A rapidez aparece como motivo em todos os modos, em primeiro ou segunda colocação, reforçando as opiniões citadas na TAB. 2.1 como condicionantes de um bom transporte. A

questão dos custos também é muito citada, exceto no caso do carro, cujo conforto e

comodidade superam os custos mais elevados. Sugere-se que os usuários do “carro” são

aqueles que superaram as questões financeiras relacionadas com a tarifa e passam a primar pelo conforto e comodidade. Essa questão será abordada na Seção 2.7.

Além dos quesitos, condições e motivos que envolvem um serviço de transporte de boa qualidade e das questões físicas e concretas que são consideradas pelos usuários nas suas avaliações de qualidade, tais como frequência, cobertura espacial e capacidade ofertada,

compete considerar outros fatores para superar uma certa “sensação de insaciedade” que os

usuários têm por um transporte melhor. Afinal, poder-se-ia indagar: “O limite é o carro?”

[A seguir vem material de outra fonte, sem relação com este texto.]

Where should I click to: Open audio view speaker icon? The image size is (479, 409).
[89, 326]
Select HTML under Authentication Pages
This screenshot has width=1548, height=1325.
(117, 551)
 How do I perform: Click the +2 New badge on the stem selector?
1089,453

Alguns autores discutem essa situação. Ferraz e Torres (2001) fazem considerações sobre as dificuldades e a complexidade na definição de padrões de qualidade para os serviços de transporte. As percepções dos usuários variam em função de sua condição social, econômica, idade e sexo, dentre outras influências. Os referidos autores também alicerçam seus argumentos nas seguintes palavras de Kawamoto (1987 apud FERRAZ; TORRES, 2001, p. 106):

No entanto, a satisfação de ter conseguido um nível maior de conforto e rapidez nas viagens durará pouco tempo, pois o nível de aspiração está sempre além do nível alcançado. Assim, parece bastante lógico estabelecer a hipótese de que a natureza hedonista do homem associada à aspiração, torna ilimitado o desejo de viajar mais rápido e confortável [sic].

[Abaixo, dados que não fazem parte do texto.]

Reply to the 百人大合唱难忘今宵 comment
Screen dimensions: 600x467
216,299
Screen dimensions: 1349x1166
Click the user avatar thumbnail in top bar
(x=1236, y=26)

Também deve ser avaliada a questão econômica, a partir da qual os usuários podem priorizar um quesito dependendo de sua capacidade de pagamento, o que explica a existência de meios alternativos, seletivos e/ou executivos que aumentam o leque de possibilidades e de expectativas dos usuários. A regulação dos índices de conforto de um sistema de transporte afeta diretamente os valores tarifários e, consequentemente, a demanda transportada.